→ What to produce: Beginning with the line that holds "Task: Click the" and finishing with the line that holds "Given: Expand the Сумки и чемоданы chevron", repeat the listing exactly, leaving every picture out.
↓↓↓
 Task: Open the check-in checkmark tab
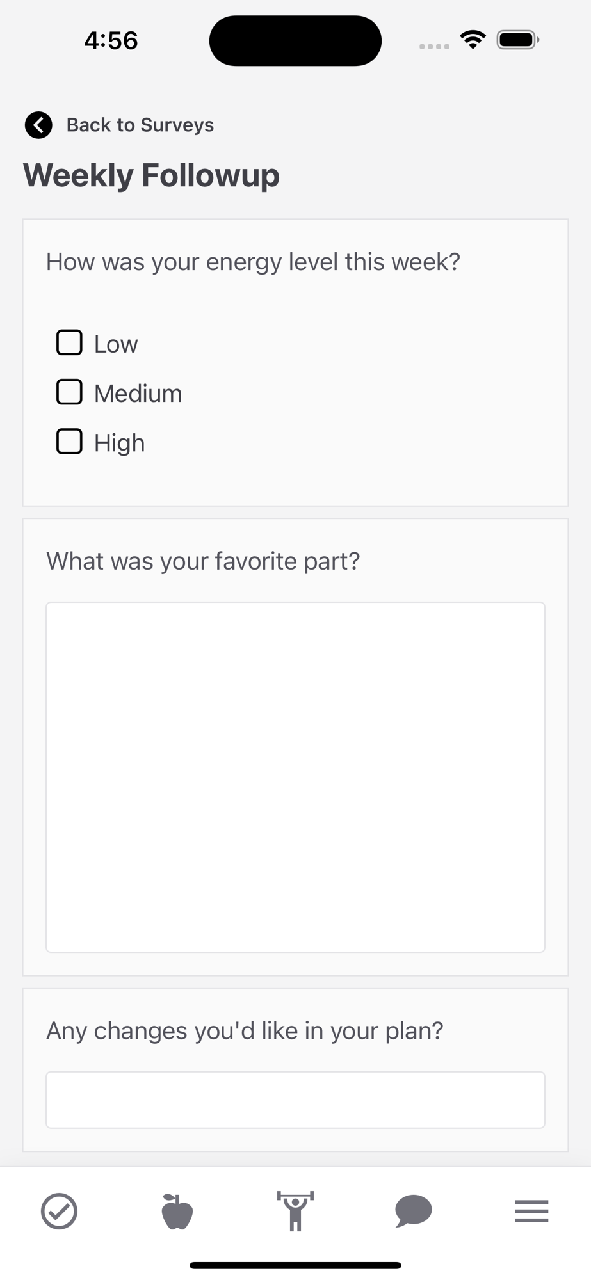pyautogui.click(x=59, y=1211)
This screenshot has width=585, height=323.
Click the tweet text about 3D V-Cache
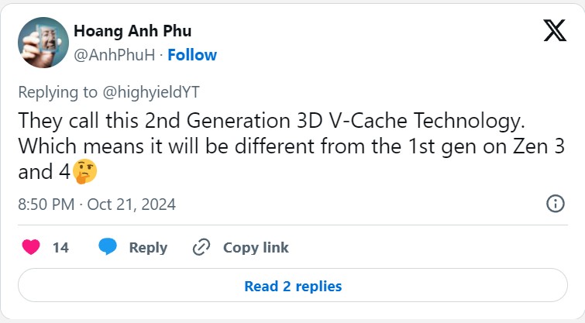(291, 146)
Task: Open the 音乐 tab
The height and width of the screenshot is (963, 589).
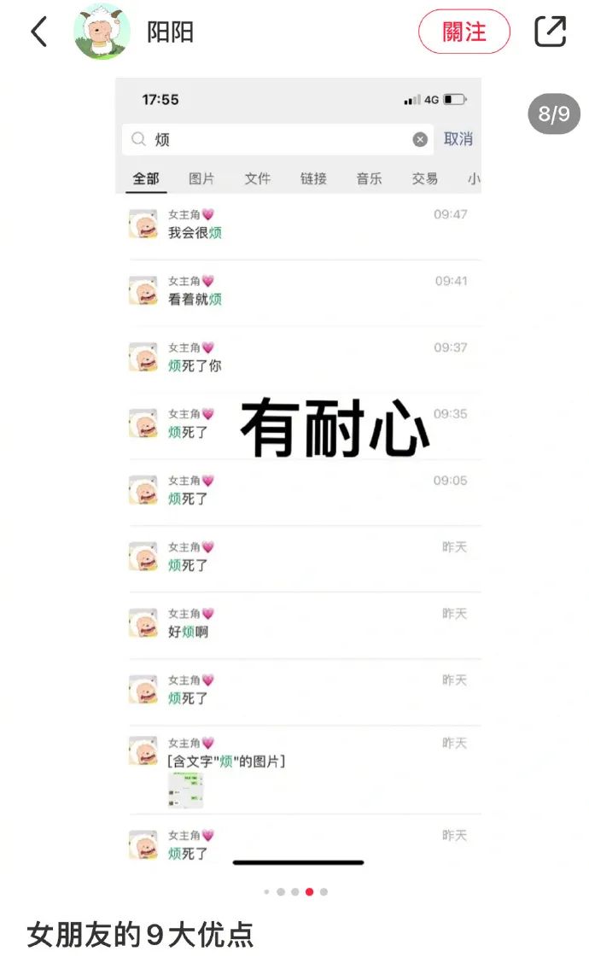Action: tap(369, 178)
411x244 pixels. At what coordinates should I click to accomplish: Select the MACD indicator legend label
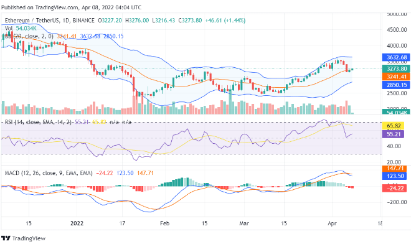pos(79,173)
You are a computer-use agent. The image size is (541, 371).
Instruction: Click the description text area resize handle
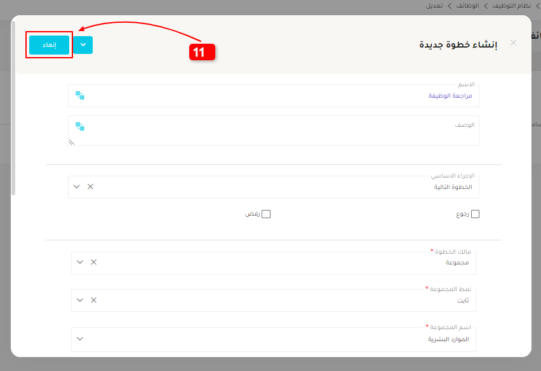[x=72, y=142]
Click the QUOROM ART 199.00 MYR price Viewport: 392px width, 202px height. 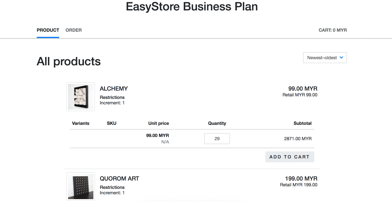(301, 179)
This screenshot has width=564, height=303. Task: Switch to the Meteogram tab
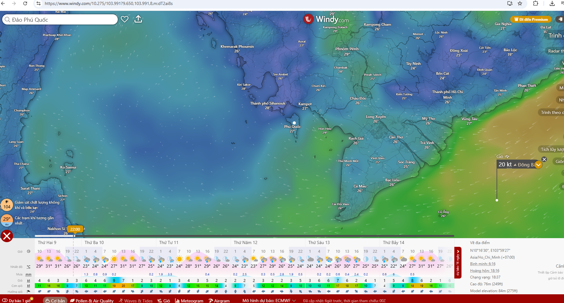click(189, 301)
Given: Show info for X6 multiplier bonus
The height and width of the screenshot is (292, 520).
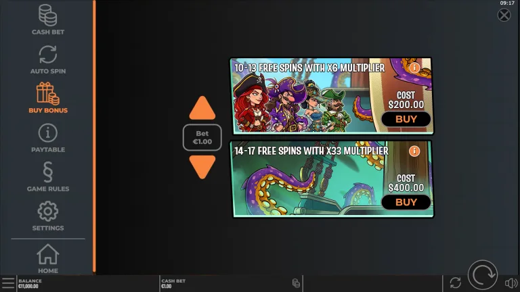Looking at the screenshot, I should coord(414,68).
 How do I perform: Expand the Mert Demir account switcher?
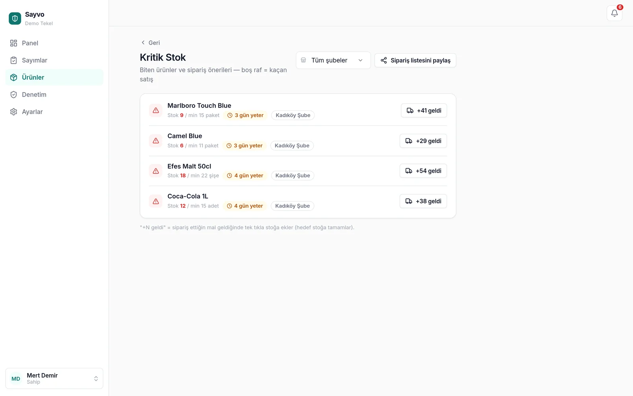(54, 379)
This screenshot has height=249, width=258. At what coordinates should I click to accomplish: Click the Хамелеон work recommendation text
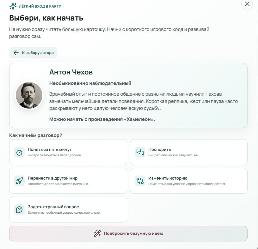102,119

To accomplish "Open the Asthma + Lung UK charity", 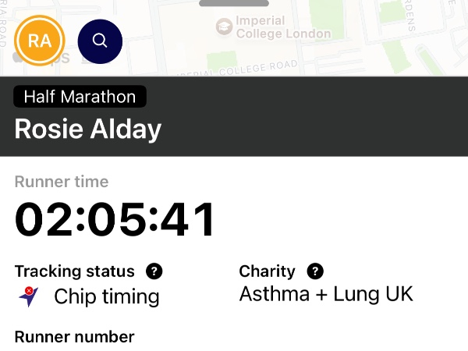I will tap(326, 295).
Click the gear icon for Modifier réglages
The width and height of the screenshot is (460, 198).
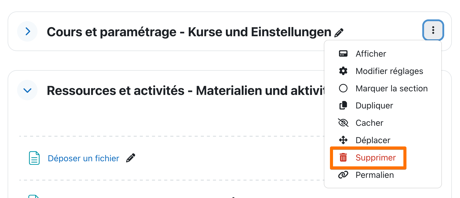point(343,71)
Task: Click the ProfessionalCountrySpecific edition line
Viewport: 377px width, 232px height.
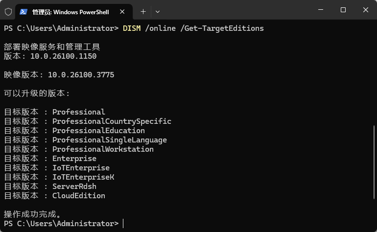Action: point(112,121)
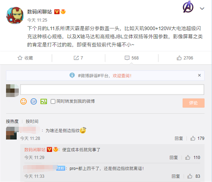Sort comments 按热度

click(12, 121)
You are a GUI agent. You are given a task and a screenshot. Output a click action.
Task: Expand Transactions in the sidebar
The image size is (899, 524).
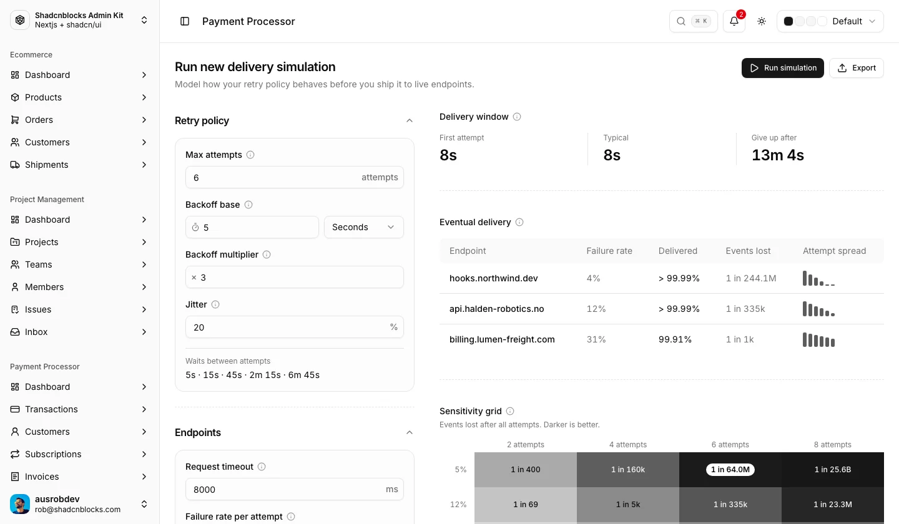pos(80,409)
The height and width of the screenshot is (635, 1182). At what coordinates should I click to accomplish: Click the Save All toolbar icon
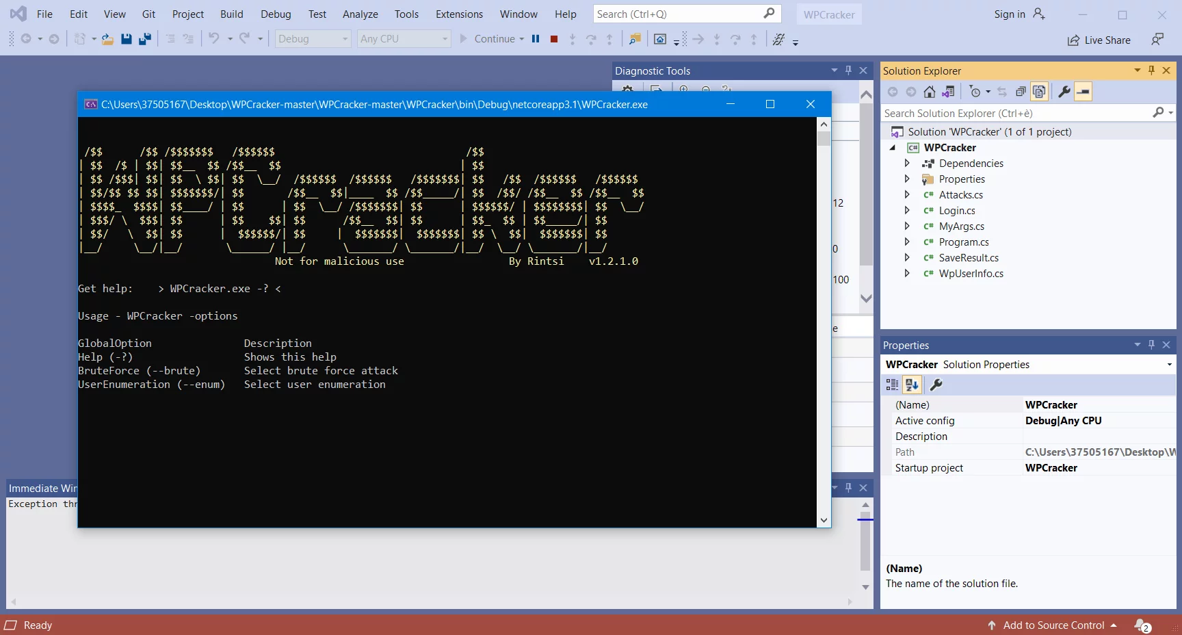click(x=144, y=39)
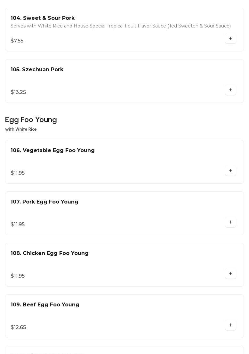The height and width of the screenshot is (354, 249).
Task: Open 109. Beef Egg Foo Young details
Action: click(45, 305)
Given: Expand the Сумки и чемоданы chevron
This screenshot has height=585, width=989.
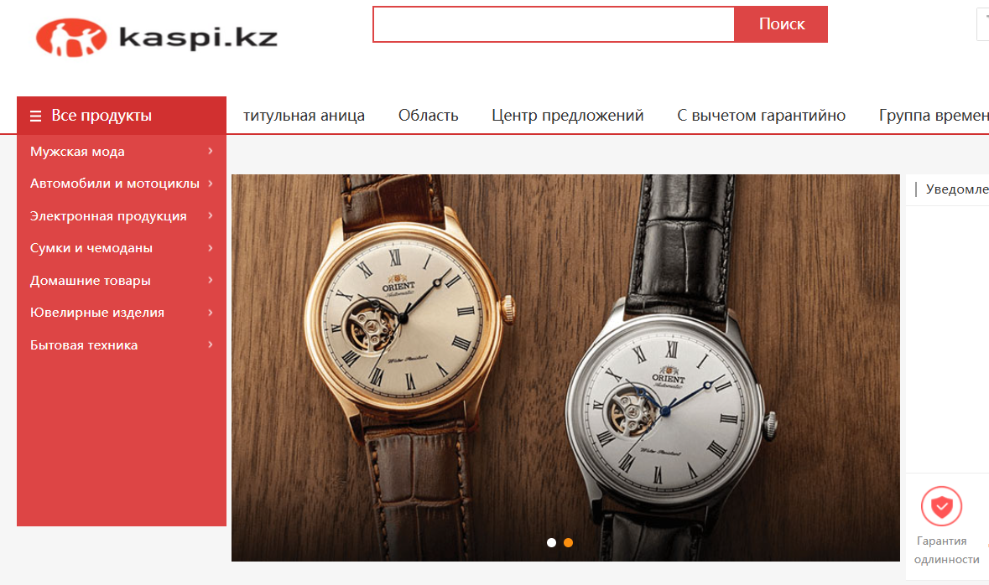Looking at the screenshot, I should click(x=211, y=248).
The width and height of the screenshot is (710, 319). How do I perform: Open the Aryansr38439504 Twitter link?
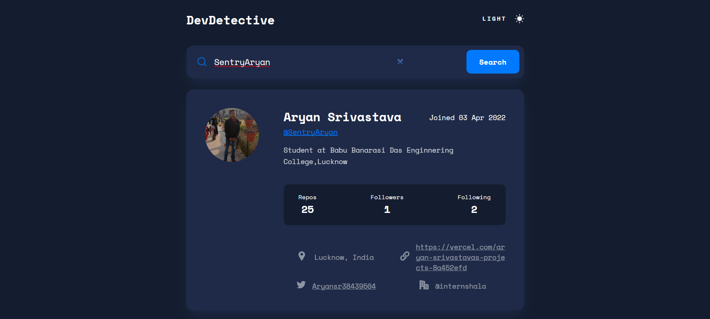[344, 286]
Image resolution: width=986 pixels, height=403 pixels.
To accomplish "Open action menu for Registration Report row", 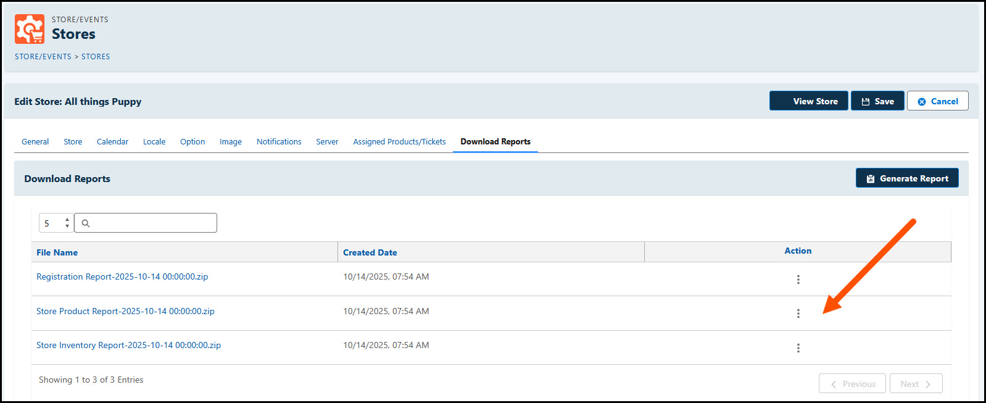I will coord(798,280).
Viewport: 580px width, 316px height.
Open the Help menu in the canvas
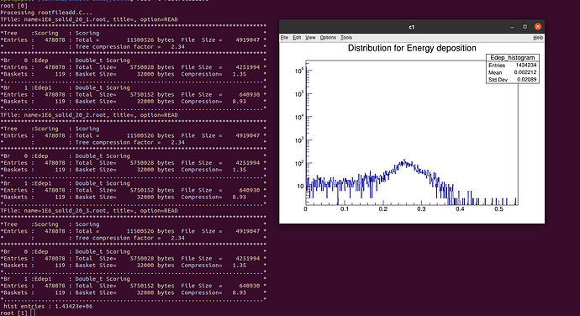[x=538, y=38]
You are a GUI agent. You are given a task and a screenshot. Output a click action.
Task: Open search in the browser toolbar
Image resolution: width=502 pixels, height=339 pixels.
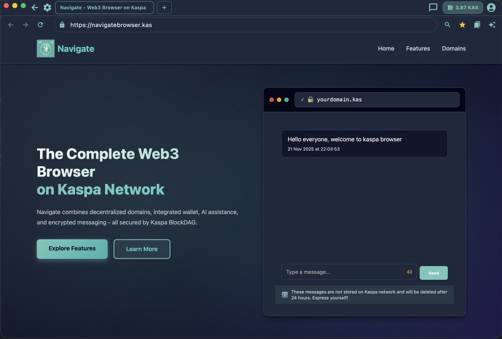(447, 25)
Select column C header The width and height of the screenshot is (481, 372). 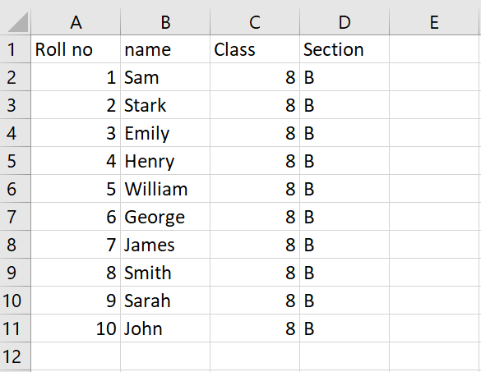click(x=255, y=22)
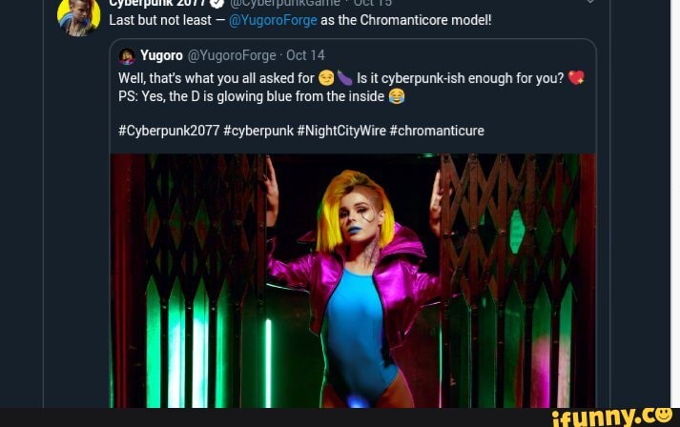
↑↑↑
→ Result below:
Task: Click the ProfessionalCountrySpecific edition line
Viewport: 377px width, 232px height.
Action: point(112,121)
Sort comments 按热度

click(12, 121)
You are a GUI agent. You are given a task and a screenshot. Output a click action.
Task: Expand Transactions in the sidebar
The image size is (899, 524).
pos(80,409)
The height and width of the screenshot is (635, 1182). At what coordinates should I click to accomplish: Click the Save All toolbar icon
click(x=144, y=39)
The height and width of the screenshot is (354, 249).
Task: Open 109. Beef Egg Foo Young details
Action: click(45, 305)
Given: Expand the Сумки и чемоданы chevron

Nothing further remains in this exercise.